DESCRIPTION OF SYMBOLS 10 Casing 18 Main shaft 20 Rotor main body 30 Rotating wing 32 Fixed wing 34 Fixed wing spacer 36 Rotating wing 38 Fixed wing 40 Fixed wing spacer 46 Helical ridge 48 Helical groove 54 Thread groove L ₁ , L ₃ Axial wing exhaust part L _2- radial blade exhaust

Claims (5)

[Claims] 1. A wing exhaust section in which rotor-side rotors and stator-side fixed wings are alternately arranged inside a casing, wherein the wing exhaust section includes a first wing exhaust section and the first wing exhaust section. A turbo-type vacuum pump, which is arranged downstream of the blade exhaust portion and has a second blade exhaust portion having an exhaust action by an axial minute clearance between the rotating blade and the fixed blade,
A turbo-type vacuum pump, wherein a casing of the turbo-type vacuum pump is at least divided into a casing for fixing the first blade exhaust part and a casing for fixing the second blade exhaust part. 2. The turbo-type turbocharger according to claim 1, wherein the second blade exhaust portion has a helical unevenness formed on at least one of surfaces of the fixed blade and the rotating blade facing each other.
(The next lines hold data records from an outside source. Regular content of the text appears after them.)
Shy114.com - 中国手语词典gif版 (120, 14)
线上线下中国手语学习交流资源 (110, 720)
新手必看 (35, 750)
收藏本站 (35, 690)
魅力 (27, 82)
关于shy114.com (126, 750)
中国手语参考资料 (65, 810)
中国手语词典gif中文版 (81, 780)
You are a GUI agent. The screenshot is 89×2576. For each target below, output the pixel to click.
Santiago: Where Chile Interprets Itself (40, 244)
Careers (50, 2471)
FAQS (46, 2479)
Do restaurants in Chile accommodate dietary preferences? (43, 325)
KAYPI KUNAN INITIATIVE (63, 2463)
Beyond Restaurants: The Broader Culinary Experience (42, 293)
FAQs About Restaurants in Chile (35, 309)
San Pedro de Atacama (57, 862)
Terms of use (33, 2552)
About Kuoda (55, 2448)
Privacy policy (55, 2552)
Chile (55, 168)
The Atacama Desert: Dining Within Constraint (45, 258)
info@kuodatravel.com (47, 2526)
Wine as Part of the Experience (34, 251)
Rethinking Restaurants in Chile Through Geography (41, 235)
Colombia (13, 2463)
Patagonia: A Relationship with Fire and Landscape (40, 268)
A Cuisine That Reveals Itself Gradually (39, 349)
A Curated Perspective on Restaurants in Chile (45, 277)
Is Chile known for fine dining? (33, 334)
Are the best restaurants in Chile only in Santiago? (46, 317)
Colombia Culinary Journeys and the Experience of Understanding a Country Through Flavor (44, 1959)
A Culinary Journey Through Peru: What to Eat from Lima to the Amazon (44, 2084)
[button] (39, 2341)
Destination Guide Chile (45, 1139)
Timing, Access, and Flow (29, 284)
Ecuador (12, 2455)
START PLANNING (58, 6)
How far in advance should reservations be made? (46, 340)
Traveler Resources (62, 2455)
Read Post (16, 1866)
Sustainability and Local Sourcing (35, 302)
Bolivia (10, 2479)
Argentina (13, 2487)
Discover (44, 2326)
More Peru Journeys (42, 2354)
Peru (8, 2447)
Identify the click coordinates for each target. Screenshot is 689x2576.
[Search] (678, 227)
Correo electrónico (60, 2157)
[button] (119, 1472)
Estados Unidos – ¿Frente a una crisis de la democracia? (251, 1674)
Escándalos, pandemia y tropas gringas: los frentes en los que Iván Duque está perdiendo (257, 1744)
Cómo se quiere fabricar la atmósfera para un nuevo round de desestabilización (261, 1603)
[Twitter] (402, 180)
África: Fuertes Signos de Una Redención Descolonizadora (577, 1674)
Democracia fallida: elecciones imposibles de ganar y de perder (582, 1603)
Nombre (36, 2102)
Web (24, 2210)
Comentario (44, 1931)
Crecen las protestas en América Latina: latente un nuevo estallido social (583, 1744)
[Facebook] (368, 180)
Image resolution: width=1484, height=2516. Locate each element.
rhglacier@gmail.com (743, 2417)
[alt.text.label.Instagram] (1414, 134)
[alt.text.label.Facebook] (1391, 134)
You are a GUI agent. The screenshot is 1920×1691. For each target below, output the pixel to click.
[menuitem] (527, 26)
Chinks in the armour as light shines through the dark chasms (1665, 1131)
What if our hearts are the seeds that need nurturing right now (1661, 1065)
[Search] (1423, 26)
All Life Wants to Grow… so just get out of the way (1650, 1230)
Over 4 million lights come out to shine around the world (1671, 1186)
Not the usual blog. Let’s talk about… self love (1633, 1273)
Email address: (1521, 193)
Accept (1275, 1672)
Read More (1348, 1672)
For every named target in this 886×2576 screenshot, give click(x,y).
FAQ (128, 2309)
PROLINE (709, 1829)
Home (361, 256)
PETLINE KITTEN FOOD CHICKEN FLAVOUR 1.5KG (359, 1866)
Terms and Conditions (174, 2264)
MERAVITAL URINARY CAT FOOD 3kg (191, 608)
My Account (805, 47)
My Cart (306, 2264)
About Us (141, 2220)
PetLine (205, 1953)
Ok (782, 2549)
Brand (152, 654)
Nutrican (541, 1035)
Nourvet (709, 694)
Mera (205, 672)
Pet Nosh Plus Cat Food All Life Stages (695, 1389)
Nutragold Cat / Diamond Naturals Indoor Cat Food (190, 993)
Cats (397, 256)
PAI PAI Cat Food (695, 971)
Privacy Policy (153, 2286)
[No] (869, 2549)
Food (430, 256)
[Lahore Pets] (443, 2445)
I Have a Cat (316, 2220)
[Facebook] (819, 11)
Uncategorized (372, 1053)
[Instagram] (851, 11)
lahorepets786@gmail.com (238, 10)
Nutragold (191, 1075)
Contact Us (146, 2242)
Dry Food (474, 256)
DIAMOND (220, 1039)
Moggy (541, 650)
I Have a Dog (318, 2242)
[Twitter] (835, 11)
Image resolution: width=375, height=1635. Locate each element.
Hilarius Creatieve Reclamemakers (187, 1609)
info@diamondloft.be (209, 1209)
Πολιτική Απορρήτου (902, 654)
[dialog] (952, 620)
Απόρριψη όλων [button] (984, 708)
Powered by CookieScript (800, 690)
Vacuum pump. 3. The turbo-type vacuum pump according to claim 1, wherein the first blade exhaust portion is configured by a turbine blade. 4. The turbo-type vacuum pump according to claim 1, wherein the first blade exhaust portion is a cylindrical screw groove rotor having a screw groove on at least one of a rotor side and a stator side. . 5. A fixed wing is fixed to a rotating wing fixed to a lower side of the rotor, which has a radially evacuating action by a minute clearance in an axial direction by adjusting a clearance, and is fixed to a lower side with respect to the fixed wing. Fixing the casing, and then stacking and fixing the fixed wings to the rotor fixed to the upper side of the rotor, fixing the upper casing to the fixed wings, and joining the lower casing and the upper casing. A method for producing a turbo vacuum pump.